**What to work on:**
a. In the guest post on Obamacare, what amount does the country spend per person each year on medical care?
b. Pick up the guest post on Obamacare after its final sentence and continue it.
** Opening Passage for review block **
Obamacare - Guest Post by Joe Collins

I loved this post on facebook so much, I got Joe to let me repost it here. My additions are in small font. So, After the Supreme Court ruled "Obamacare" - the Affordable Care Act - to be constitutional, there has been a '24 hour bile bath' of angry coverage from the media and right wing.

I hope we are over the anger. A lot of people act like this is some new tax. Some politicians want to call it that so they can stay on the dole themselves, or help make sure they stay elected.

What the ACA is is a way to pay for something that is already being spent. It's not Barack's spending, it is our spending when we go and get health care. Few politicians have the guts or the character to tell you that. They usually want to make you feel validated so you will vote for them, or say something high and mighty about socialism. Very few say -- "this act is meant to stop price rises by having people pay for something they are already getting without paying for it."

Most of what bad you hear about the ACA is BS that is said by people who think they have some important reason we don't have to pay for those things we are already purchasing. It is as simple as that. Politicians are worse about it, risk takers who go without insurance as long as they can are bad about it, and people who already pay insurance and don't want to change out of fear of higher rates are bad about it. Everybody has their reason not to want to pay.

Our health care system has us in the perfect storm and it is unsustainable. We in this country spend $7,500 per person per year on medical care -- that is a fact of statistics -- for every American. Are you paying your own bills? Probably not over your whole life. You might be OK for most of your young life, or most of your life. But most of us rack up some big bills sooner or later, and a lot of us don't pay them back. When someone doesn't pay the hospital that means everybody else's costs go up. When the government pays the bills that means taxes go up, or the deficit goes up. Remember the deficit? In health care, us people rack that deficit up. Then we blame someone else.

Mad people like the lady in Gulfport I heard complaining this morning on the radio -- the woman and her husband who could not afford to pay the penalty and acted like Obama was a communist -- the woman has her 3 children on Medicaid. She or her husband cannot afford to pay the $23 dollar a week penalty. She wants to get out of paying and keep Barack (the government) paying for her three kids. So she is mad at him. That woman is typical.

Another typical -- the insurance man I heard Greg Harper talking to on the phone last night -- he made a lot of money and employed a lot of people selling insurance and government co-op health care plans and feared for his income -- and so didn't want to change things so he could continue making money -- he wanted to keep up the system (and it's deficit spending and unpaid bills), so he could profit privately. Greg wanted to help him do that.

The guy I heard yesterday say Barack Obama's supporters are stupid. I asked him about his insurance and turns out he was on Medicaid himself and didn't even pay a monthly, but assumed he was on a private plan. He's received over a hundred thousand dollars of care for nothing and his idea is Barack Obama supporters are stupid.

I don't see much honesty in the debate over how we will pay our bills, but I do see a lot of people who won't face what Obama faced. We pay twice what the rest of the world does for health care but a lot of us have reasons they don't think they should have to pay for it. It looks like from the complaints most of the state of Mississippi wants us to get back 2+ dollars for every dollar we pay in, then on top of that, we want the feds to take up the costs of medicine without us even paying for what we consume. Barack Obama tries to explain that, make us pay a pittance or help us get our own insurance, and we call him a communist.
** Closing Passage for review block **
** Opening Listed records block **
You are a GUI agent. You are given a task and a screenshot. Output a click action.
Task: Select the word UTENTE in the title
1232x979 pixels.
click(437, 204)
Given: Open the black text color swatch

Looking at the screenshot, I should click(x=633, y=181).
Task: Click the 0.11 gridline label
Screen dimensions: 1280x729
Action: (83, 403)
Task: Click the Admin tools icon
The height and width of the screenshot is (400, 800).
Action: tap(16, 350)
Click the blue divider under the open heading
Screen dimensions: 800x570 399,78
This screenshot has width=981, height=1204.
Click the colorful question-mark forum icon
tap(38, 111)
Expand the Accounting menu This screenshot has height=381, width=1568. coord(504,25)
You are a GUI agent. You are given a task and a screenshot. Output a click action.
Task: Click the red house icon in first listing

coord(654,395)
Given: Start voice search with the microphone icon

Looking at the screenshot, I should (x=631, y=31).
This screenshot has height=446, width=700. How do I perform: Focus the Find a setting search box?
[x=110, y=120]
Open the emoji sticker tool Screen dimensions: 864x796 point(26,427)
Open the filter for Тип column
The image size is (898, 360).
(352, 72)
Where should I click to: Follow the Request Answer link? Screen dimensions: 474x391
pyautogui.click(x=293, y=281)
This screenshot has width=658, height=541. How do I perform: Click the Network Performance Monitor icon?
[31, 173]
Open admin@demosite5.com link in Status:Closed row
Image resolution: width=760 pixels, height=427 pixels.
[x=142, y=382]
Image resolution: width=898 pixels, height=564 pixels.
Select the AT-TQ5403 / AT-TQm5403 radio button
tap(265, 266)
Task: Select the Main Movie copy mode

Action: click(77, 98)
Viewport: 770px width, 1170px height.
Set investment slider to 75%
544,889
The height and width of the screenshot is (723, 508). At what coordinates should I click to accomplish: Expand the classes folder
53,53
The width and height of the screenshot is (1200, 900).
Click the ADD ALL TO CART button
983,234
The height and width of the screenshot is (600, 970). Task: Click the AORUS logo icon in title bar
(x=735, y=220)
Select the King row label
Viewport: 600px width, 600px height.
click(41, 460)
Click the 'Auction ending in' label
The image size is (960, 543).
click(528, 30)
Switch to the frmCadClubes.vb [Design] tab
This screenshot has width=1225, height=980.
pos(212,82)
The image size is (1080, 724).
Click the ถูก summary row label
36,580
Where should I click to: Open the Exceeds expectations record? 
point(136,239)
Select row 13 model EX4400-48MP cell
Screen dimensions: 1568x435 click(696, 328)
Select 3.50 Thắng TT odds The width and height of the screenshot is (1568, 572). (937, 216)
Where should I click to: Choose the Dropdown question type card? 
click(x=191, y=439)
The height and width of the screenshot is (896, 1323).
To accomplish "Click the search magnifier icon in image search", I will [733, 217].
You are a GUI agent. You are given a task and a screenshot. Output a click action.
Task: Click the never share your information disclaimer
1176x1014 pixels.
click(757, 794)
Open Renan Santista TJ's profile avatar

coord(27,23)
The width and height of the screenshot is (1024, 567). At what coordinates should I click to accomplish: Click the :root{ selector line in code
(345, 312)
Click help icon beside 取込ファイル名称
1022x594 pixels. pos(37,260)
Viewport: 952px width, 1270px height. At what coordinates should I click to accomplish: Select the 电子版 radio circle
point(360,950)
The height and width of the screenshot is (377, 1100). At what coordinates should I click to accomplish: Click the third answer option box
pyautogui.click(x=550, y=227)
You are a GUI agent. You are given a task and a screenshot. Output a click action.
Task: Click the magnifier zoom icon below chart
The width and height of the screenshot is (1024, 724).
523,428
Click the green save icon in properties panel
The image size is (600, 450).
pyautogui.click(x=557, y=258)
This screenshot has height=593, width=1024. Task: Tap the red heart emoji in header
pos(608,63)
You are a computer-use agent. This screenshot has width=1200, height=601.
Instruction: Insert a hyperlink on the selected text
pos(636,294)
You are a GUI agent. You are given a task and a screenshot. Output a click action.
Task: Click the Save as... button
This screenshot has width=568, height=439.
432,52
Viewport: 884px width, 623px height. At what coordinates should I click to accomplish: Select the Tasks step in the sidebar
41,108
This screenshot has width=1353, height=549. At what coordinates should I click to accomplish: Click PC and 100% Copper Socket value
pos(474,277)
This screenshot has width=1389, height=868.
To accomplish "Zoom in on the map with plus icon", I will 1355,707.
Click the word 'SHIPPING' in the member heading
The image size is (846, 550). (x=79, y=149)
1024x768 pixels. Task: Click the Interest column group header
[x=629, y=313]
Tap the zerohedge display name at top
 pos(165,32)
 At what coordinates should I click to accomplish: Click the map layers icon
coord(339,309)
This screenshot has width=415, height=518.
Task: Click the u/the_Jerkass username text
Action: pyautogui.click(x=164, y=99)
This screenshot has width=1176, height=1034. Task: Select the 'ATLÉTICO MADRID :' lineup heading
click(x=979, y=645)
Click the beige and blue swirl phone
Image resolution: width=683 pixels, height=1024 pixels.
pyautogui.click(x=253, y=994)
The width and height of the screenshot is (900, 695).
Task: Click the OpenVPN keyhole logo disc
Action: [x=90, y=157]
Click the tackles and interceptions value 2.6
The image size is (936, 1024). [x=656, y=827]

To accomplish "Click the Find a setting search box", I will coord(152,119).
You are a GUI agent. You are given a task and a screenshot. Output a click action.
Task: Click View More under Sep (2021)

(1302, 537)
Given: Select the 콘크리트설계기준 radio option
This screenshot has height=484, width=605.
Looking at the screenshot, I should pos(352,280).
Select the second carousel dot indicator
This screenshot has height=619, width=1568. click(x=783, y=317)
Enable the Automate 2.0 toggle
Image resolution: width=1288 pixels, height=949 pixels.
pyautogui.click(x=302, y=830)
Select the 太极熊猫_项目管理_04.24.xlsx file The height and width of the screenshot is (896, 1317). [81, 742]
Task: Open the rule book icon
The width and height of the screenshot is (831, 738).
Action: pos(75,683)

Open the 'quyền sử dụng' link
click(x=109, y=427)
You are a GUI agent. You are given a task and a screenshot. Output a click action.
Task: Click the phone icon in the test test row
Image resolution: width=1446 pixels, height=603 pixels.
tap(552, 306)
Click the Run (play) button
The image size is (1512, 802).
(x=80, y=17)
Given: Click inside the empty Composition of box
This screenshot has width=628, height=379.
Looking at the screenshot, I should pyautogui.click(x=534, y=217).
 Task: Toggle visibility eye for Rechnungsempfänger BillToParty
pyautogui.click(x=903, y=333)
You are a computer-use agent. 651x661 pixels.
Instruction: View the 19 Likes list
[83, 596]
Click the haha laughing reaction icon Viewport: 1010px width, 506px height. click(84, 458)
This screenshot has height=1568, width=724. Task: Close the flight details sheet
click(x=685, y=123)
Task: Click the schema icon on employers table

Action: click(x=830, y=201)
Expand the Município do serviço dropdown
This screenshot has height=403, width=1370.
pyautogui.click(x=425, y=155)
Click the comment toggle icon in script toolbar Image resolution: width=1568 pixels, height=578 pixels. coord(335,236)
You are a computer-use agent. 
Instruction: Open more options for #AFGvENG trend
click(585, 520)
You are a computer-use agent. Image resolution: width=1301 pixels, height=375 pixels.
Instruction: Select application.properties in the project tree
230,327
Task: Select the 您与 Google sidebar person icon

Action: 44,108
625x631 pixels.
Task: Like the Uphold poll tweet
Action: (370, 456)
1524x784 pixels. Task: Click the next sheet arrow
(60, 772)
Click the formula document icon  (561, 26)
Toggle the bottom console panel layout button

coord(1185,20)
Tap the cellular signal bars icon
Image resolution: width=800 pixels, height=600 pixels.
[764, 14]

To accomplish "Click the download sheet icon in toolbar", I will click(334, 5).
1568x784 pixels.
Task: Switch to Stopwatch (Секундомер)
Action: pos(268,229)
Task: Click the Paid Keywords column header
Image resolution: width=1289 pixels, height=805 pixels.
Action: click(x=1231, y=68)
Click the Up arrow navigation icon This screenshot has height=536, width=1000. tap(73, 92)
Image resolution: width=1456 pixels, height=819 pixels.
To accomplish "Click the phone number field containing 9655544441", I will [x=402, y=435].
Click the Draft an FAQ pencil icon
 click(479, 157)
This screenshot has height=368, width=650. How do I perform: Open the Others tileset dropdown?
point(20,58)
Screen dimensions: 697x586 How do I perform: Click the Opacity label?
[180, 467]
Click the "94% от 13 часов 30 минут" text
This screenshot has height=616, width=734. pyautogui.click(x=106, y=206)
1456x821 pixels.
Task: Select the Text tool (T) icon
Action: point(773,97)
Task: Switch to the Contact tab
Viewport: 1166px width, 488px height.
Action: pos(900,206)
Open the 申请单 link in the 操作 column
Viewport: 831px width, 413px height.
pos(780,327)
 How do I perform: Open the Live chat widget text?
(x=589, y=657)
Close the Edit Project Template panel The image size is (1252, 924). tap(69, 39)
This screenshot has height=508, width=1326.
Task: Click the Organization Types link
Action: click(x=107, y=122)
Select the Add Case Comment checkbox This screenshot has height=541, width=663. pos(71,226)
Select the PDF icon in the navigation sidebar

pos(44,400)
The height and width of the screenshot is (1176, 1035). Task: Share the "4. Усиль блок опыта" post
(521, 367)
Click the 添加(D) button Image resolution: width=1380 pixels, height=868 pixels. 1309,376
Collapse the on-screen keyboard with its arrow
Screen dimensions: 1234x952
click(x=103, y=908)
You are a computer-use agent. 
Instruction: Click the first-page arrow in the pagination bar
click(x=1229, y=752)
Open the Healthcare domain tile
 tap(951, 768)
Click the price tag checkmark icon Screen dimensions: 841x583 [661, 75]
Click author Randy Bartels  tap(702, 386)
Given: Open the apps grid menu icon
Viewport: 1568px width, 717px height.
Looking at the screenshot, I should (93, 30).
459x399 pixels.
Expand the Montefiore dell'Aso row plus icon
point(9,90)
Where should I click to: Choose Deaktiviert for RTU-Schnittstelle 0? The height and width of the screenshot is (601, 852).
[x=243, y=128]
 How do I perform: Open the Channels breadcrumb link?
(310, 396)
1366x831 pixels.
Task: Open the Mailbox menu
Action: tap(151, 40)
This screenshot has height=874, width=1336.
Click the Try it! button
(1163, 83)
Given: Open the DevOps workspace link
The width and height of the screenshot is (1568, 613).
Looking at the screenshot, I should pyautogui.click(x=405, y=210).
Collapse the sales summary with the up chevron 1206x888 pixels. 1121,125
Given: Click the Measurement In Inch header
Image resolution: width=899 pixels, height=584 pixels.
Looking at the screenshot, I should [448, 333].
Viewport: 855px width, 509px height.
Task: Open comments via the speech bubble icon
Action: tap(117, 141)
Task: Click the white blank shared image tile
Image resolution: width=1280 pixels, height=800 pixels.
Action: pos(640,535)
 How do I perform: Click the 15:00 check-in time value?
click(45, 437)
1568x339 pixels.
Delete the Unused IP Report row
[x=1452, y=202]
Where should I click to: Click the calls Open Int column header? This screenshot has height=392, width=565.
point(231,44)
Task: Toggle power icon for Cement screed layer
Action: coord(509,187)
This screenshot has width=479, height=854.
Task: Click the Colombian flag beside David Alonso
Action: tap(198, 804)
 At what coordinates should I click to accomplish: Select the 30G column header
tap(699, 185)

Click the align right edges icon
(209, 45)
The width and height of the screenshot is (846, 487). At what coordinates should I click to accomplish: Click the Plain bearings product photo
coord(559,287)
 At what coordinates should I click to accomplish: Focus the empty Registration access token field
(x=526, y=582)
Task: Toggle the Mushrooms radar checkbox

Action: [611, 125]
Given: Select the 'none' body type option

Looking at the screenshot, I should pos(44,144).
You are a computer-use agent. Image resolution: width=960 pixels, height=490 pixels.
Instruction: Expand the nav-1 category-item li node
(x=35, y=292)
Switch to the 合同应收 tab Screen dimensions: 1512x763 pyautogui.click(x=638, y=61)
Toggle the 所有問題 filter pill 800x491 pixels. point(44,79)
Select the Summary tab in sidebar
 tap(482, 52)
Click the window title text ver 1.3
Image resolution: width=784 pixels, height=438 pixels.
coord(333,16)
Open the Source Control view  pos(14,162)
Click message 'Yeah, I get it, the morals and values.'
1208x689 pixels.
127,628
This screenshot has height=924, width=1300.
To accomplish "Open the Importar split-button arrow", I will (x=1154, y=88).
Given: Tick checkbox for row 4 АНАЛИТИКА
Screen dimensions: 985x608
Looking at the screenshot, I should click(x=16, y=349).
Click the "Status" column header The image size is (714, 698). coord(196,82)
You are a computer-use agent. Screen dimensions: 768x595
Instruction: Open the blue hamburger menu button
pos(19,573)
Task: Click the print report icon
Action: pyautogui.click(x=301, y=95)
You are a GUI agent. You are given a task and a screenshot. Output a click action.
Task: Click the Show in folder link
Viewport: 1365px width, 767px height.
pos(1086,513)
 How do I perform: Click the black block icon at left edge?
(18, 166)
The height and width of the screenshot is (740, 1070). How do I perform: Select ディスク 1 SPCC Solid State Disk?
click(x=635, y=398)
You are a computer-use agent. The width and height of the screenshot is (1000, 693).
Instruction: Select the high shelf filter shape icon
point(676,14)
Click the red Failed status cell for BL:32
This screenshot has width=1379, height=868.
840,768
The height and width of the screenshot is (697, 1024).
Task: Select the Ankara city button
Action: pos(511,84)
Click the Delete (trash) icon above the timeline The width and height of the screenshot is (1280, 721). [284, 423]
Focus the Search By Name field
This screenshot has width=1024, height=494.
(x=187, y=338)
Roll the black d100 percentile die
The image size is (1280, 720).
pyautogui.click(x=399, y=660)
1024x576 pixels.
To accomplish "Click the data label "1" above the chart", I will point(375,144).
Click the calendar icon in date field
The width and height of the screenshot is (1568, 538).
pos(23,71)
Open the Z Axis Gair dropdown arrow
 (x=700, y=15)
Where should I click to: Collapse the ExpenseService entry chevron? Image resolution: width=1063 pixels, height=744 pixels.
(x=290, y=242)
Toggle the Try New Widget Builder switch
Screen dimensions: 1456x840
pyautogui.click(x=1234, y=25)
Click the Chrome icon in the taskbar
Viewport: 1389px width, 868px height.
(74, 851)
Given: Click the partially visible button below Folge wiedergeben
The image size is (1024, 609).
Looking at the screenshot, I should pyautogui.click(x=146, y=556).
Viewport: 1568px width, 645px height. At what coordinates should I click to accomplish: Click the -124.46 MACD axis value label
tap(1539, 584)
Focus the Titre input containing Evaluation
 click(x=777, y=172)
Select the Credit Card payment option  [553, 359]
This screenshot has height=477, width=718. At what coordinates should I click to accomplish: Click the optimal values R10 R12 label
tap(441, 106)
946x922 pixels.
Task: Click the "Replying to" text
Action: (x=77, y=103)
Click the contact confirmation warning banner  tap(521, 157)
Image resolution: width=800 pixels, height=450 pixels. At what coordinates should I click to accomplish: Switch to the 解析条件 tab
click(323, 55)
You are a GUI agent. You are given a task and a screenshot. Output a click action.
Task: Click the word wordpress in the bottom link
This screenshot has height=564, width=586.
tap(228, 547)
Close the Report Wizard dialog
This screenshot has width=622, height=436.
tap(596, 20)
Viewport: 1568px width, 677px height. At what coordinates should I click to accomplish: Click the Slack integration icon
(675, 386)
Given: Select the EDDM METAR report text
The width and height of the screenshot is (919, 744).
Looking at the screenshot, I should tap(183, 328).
** Closing Listed records block **
**Responses to the exercise:**
a. $7,500 per person per year.

b.
I stay amazed at people...and I bet there are some really brilliant replies to what I just said, even though it is the gospel truth.

Here is a response (to a facebook comment that) explains how ACA actually works in deeper terms.

(Statements) about increased deficits, taxes and rates are common and based on misinformation about the ACA and pricing dynamic.

This is a really simple explanation but most people in our state (Mississippi) will not even try to understand what they are dealing with. Perhaps you will understand it, but this is how the ACA was formulated by people that know both the constitution and the health care system much better than us rednecks do.

We pay for defaults through increased medical care prices, and that is the main problem. They are killing us quicker than taxes or deficits, so if they show up as taxes or price hikes or deficits they still would be showing up. ACA costs are not like ordinary government spending in that respect. You are going to pay one way or the other. The folks that call this a big tax hike "forget" to remind you of the honest truth on that point. You're already being taxed by medical costs twice as high as they should be.

So the ACA seeks to do several things and one of them is to make sure the price hikes can be slowed, and that happens with the insurance requirement. Those bills get paid instead of making costs higher through defaults.

The insurance requirement also comes with a provision for more fair coverage, pre-existing conditions, and that also stops defaults -- patients without insurance -- going for major work and then defaulting. That is because when a patient is denied and just goes to the hospital and defaults or gets a super discount, you pay for that in price hikes. That is another way the insurance companies duck the liability and you get screwed with higher prices.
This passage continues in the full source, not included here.